I could write up a dozen more unacceptable scenrios irrespective of how many tape drives are defined in the VTL. Once a host initiator goes down in a fabric, that all drives withing that access group to the host initiator are offline, along with potentially the primary control path. 
The only thing that works really well is with NPIV enabled, end-points can fail between two System Address (within the same SAN Fabric) and the access groups / SAN zoning will not become redundant upon a DD port/hba failure and hence the PRImary path to the server OS will remain online and uninterrupted. But there is still no ability to keep a drive accessable across two SAN fabrics, or the control path accessable across SAN fabrics, meaning if a SAN switch is down for maintenance, or even a host initiator HBA port is offline there is no way to keep business operations running uninterrupted without administrator intervention.

Software support for automated datapath and control path failover in Atape device driver is what we need.

May 8th, 2023 02:00

You are aware you are responding to a post from 9 years ago, with the last response from 8 years ago?

You might have been "pampered" a bit with a IBM implementation of tape drive fail-over (which of course is something that definitely might help improve stability in a backup landscape, but it is by no means a standardized feature in the backup world). If memory serves me right various other data protection software and/or suppliers do not even offer such a feature to be able to automatically handle tape device failover.

https://www.dell.com/support/kbdoc/en-us/000042776?lang=en

"Although it may be necessary to restart backups and restores, some applications are able to continue backups during port failover/failback.  Tivoli Storage Manager (TSM) and NetBackup have been observed to do this on most operating systems."

Which is stated in a somewhat older Dell KB article above.

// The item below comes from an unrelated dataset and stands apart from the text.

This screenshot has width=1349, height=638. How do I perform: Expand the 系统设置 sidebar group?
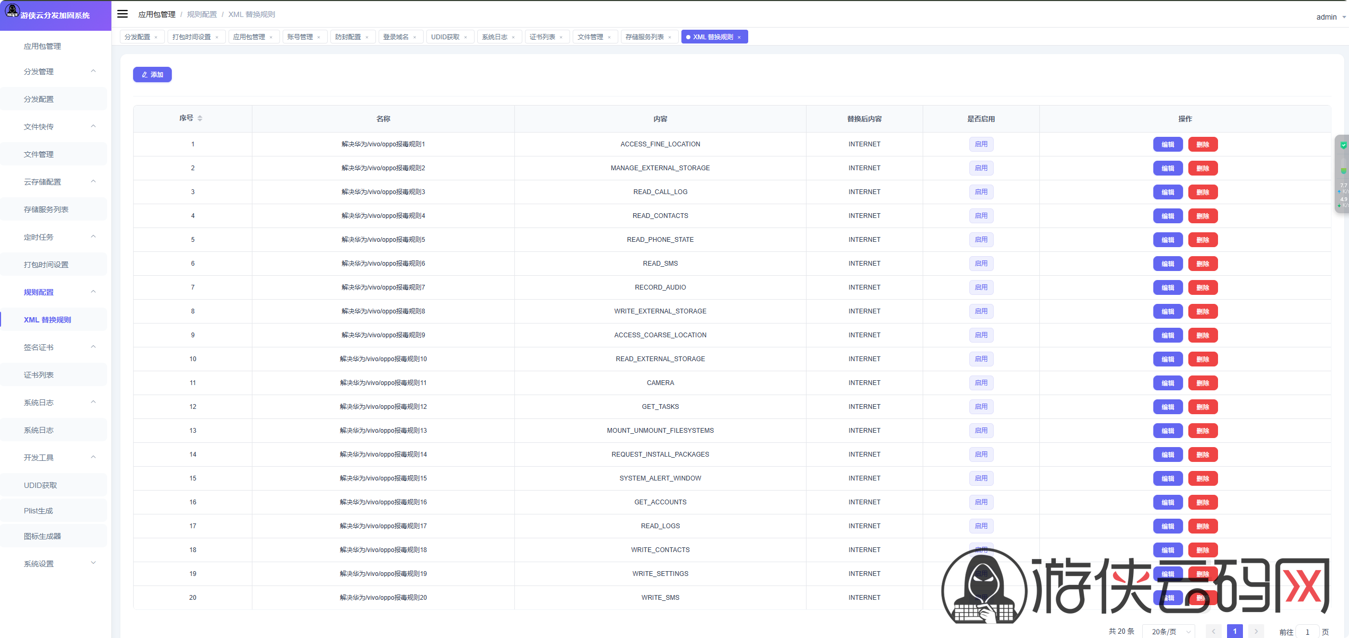(93, 563)
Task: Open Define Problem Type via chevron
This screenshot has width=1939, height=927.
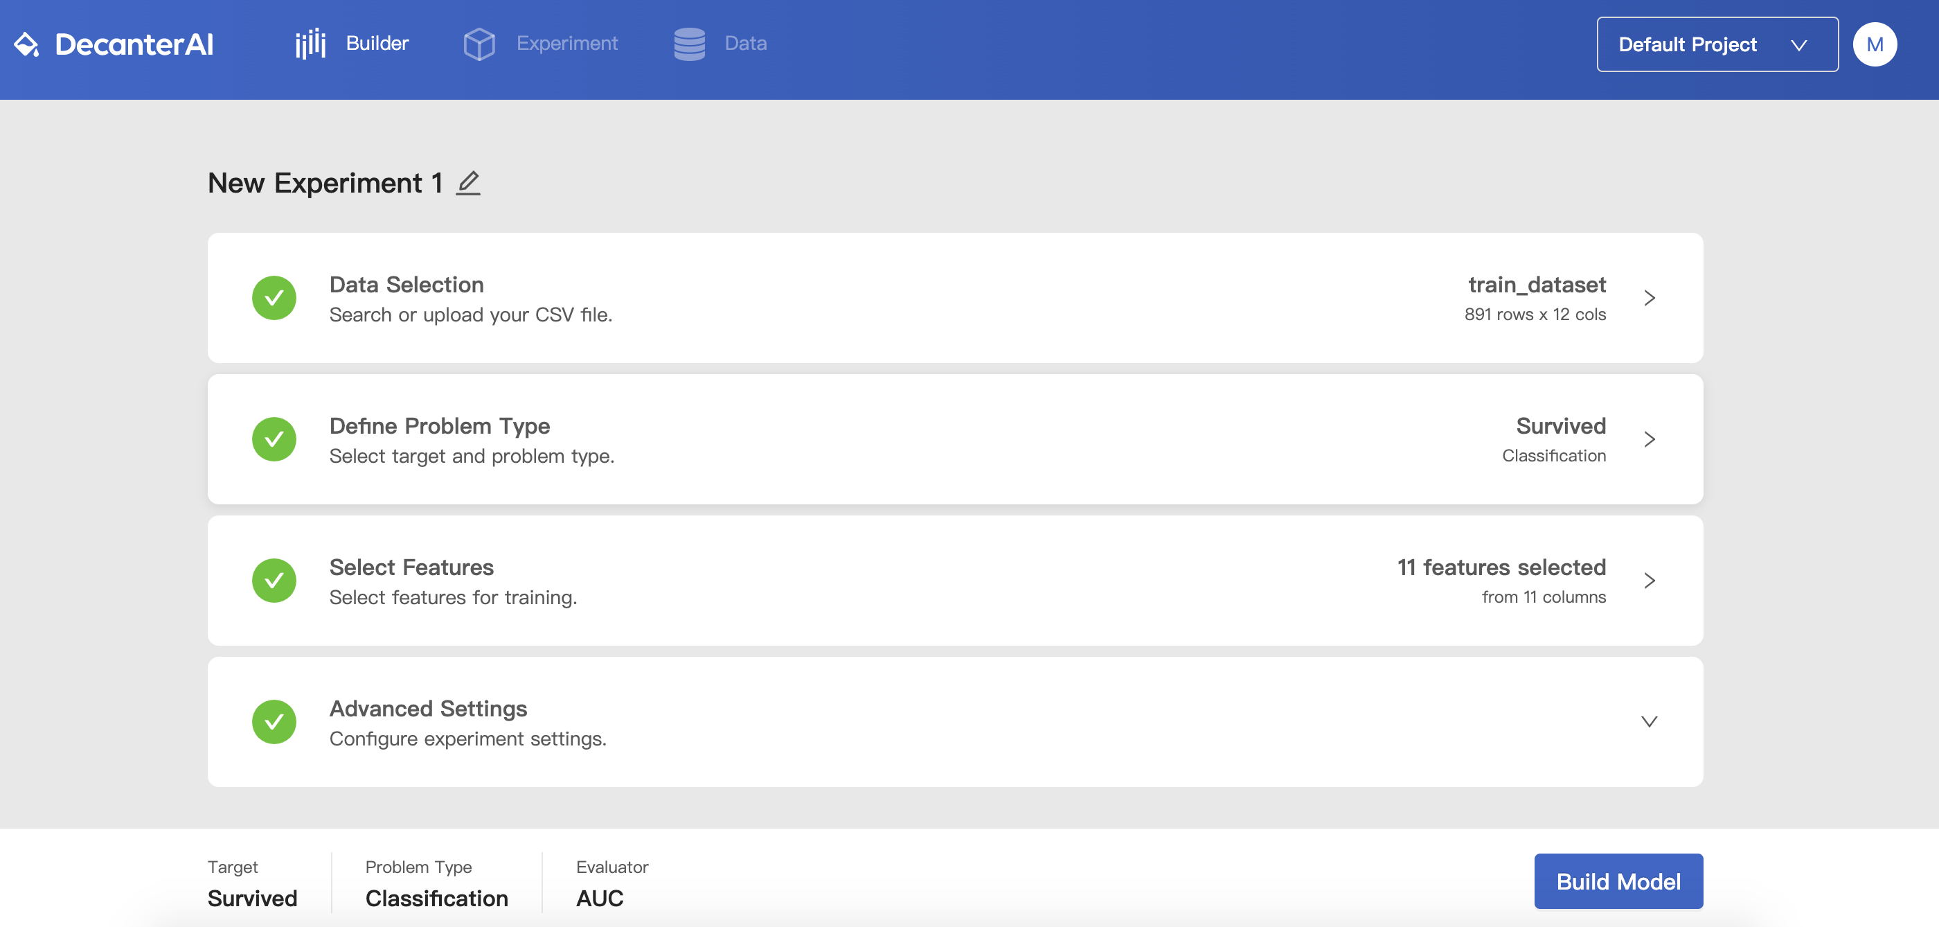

To be honest, I am not following up on that how things actually are nowadays, as we completely let go of physical and virtual tapes, years ago in favor of using a DD with ddboost only over the LAN/WAN. So might be a bit out of touch with current options and features in backup products wrg to tape drive failover.

When we still used DD VTL, we also spread the amount of tape drives assigned to one system over two DD endpoints. However the clients themselves only had one backup SAN connection by design, something that was also taken over from the times we used physical tape drives, so it was just one single backup fabric, not a dual SAN setup like was and is common with storage. So if one DD port would go down, you'd still have access to half of the drives, while when the single port of the client was affected, it would not have access top tape drives whatsoever. Again, all by design as backup was not regarded as critical (enough) to require dual connections on client end and have a dual fabric approach for the backup SAN.

"Software support for automated datapath and control path failover in Atape device driver is what we need."

If that is your actual sum-up of the matter at hand, then that is not up to Dell really is it? Or do I misinterpret that?